=== Data in this exercise ===
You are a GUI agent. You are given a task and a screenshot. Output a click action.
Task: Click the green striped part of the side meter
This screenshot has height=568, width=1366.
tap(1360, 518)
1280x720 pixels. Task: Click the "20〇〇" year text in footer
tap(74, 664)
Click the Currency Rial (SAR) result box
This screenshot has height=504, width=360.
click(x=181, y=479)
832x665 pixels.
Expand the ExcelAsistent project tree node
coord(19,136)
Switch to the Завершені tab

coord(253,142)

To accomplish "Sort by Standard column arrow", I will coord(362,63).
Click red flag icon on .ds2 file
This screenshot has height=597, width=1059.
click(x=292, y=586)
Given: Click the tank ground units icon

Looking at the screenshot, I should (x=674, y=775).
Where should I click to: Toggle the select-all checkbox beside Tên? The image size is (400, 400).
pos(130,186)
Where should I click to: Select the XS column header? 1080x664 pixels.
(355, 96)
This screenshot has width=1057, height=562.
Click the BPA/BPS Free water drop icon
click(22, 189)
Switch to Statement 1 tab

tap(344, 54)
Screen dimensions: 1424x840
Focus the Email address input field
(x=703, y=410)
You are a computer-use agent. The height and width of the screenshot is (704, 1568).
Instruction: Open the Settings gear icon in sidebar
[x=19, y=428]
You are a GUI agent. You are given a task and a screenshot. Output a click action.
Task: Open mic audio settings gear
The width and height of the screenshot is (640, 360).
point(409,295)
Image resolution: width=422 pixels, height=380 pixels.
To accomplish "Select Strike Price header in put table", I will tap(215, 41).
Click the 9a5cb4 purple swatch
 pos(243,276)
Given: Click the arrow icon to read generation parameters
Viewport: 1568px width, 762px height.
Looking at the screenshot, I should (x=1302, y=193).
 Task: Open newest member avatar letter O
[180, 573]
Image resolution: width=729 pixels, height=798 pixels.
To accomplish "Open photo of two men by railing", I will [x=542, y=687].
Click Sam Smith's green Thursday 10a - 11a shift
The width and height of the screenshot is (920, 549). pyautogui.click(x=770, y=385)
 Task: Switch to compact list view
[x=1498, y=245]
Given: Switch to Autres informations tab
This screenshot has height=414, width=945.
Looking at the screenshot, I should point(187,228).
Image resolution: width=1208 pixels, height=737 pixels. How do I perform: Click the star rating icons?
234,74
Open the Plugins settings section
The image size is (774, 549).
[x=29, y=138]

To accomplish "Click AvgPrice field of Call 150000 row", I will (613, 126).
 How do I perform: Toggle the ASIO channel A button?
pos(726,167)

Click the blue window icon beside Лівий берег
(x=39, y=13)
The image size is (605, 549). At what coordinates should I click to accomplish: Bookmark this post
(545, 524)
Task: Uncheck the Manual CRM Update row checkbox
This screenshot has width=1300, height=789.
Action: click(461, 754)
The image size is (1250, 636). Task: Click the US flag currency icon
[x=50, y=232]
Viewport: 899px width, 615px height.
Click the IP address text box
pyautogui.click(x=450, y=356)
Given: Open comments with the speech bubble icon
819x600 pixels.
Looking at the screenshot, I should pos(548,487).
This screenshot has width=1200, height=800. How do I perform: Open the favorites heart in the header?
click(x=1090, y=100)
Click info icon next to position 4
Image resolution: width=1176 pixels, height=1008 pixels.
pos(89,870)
===
What is needed ->
Output, and output only, the lines from the one containing "819x600 pixels." through the last line of the data above.

Response below ->
819x600 pixels.
Looking at the screenshot, I should pos(548,487).
This screenshot has width=1200, height=800. How do I perform: Open the favorites heart in the header?
click(x=1090, y=100)
Click info icon next to position 4
Image resolution: width=1176 pixels, height=1008 pixels.
pos(89,870)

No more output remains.